Nathalie : Je me fais souvent la même réflexion : c’est un métier bien plus intellectuel, mais bien moins humain. Je le remarque aussi avec mes jeunes collègues. Comme toi, elles ont la tête farcie de socio et de psycho, et c’est très bien : je les regarde quand elles parlent et je me dis « eh bien, qu’est-ce qu’on est devenues intelligentes ! ». D’un autre côté, que ça plaise ou non, nous restons un métier manuel, très concret, où ta seule ressource, ce sont tes bras et ton cœur que tu donnes au malade.

Je crois donc que c’est dangereux de faire croire à ce point qu’on est un métier intellectuel, parce que c’est faux, tout simplement.

Comment voyez-vous le libéral évoluer ?

Julien : Il faut que les transmissions se fassent mieux pour arrêter de saucissonner le patient entre les intervenants. J’ai peur aussi que le manque d’argent ne fasse monter la pression sur les soignants au-delà du supportable, et que l’on cherche à nous faire perdre notre statut pour le salariat. Le maintien à domicile est un marché exponentiel et tout le monde en veut un bout : il va falloir vite nous positionner.

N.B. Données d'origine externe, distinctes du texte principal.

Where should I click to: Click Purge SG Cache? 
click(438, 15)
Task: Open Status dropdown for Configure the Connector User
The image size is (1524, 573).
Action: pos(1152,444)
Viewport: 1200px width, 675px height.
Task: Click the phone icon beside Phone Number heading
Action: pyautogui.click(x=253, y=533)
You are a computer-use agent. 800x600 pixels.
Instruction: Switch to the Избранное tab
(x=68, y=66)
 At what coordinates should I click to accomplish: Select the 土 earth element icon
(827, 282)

Nathalie : Personnellement, je n’ai pas de grands doutes sur l’avenir, le libéral est profondément dans l’esprit français. Cela fait vingt ans que j’entends ce discours alarmiste selon lequel notre métier serait mort cinq ans plus tard ! Si ma fille voulait se lancer demain en libéral, je l’encouragerais sans aucun problème : on a des atouts importants à mettre en valeur. Il faut se battre et rester optimistes !

(1) L’appellation Ifsi a été instaurée en 1992.

(2) La potion de saint Christophe (ou saint Christopher) est un mélange de chlorhydrate de morphine, de chlorhydrate de cocaïne et d’eau chloroformée.